══ Document passage

Observation and review of fuel handling activities
Monitoring of heat-up and startup activities
Additionally, the inspectors performed a smart sample inspection (OpESS FY2007-03) of crane and heavy lift for the containment polar crane.
These activities constitute completion of one refueling outage sample, as defined in Inspection Procedure 71111.20.
b. Findings
No findings were identified.
1R22 Surveillance Testing
a. Inspection Scope
The inspectors observed nine risk-significant surveillance tests and reviewed test results to verify that these tests adequately demonstrated that the structures, systems, and components were capable of performing their safety functions:
In-service tests:
February 6, 2014, standby liquid control functional test
Containment isolation valve surveillance tests:
February 6-7, 2014, local leak rate testing for the residual heat removal A and B feedwater injection check valves and reactor core isolation cooling feedwater injection check valve
February 19, 2014, local leak rate testing for reactor core isolation cooling steam isolation valves
Reactor coolant system leak detection tests:
January 21, 2014, reviewed plant data, computer traces and interviewed plant personnel in regards to increasing trend in reactor coolant unidentified leakage in the drywell
Other surveillance tests:
January 8, 2014, anticipated transient without a scram testing for reactor water level and pressure channels A and E
January10-15, 2014, control rod friction testing for 18 control rods
February 18-25, 2014, division 2 emergency core cooling system functional testing for loss of site power, loss of coolant accident, and loss of site power/loss of coolant accident
February 28, 2014, division 1 emergency core cooling system functional testing for loss of site power March 15, 2014, reactor core isolation cooling system functional testing for low pressure injection following a refueling outage
The inspectors verified that these tests met technical specification requirements, that the licensee performed the tests in accordance with their procedures, and that the results of the test satisfied appropriate acceptance criteria. The inspectors verified that the licensee restored the operability of the affected SSCs following testing.
These activities constitute completion of nine surveillance testing inspection samples, as defined in Inspection Procedure 71111.22.
b. Findings
No findings were identified.

════

■ **Requirement**:
Reproduce the part of the inspection report starting with "Observation and review" and going on through "containment polar crane.". These records were taken from a separate source.

══ Supplied material

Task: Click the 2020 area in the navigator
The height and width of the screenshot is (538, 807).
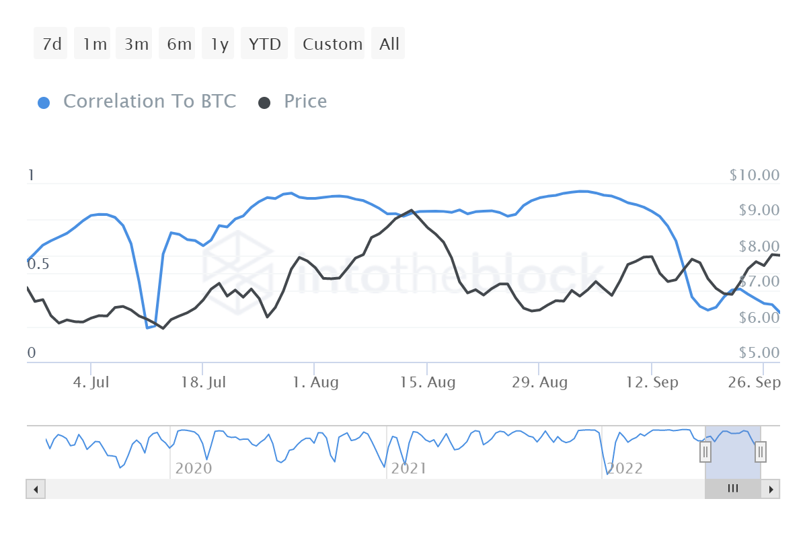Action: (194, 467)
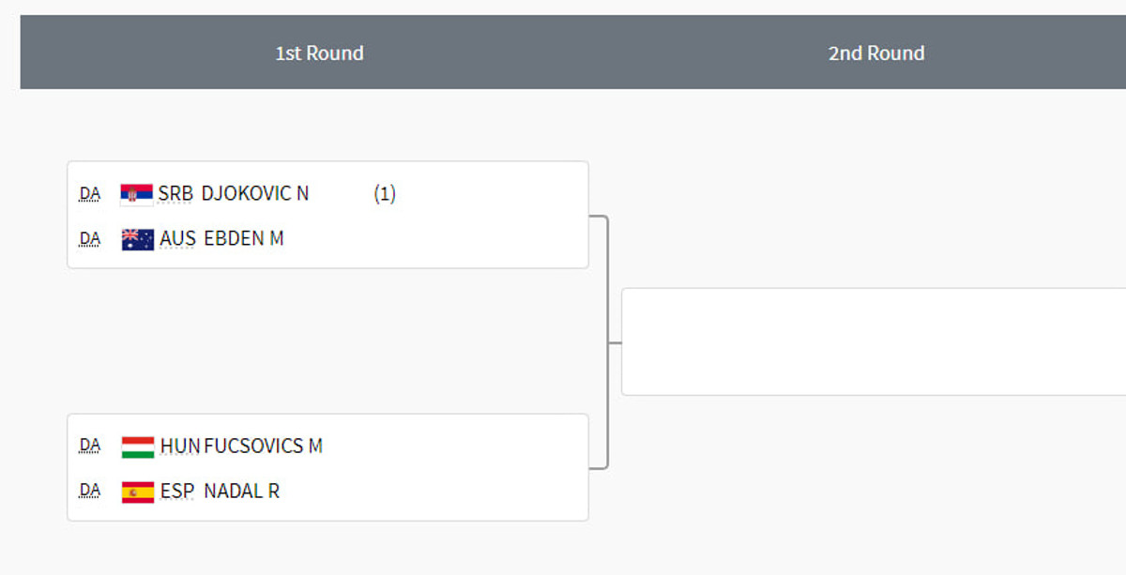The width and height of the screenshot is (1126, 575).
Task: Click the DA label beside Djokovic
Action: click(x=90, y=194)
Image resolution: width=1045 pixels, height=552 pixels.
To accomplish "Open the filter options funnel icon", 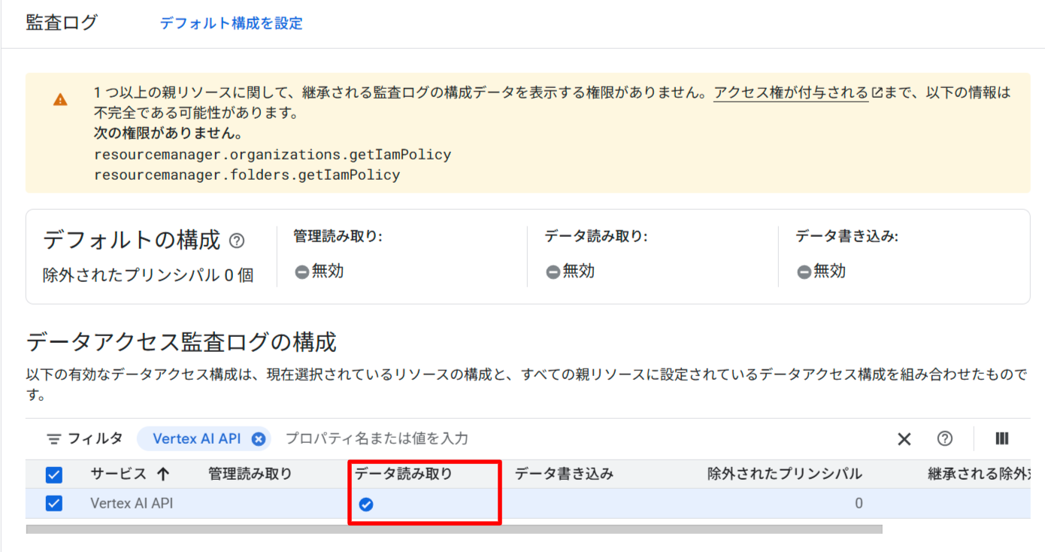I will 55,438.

════
══ Supplied material

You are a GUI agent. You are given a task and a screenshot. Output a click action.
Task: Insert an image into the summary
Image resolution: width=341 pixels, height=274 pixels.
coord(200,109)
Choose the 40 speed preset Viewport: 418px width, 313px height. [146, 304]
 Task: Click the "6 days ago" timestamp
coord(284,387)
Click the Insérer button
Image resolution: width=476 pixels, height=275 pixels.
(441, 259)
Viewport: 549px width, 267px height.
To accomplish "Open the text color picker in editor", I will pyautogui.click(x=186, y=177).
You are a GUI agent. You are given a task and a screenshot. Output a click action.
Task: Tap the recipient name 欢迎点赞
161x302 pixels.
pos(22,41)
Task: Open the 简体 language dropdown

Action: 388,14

════

■ **The reply**:
Observation and review of fuel handling activities
Monitoring of heat-up and startup activities
Additionally, the inspectors performed a smart sample inspection (OpESS FY2007-03) of crane and heavy lift for the containment polar crane.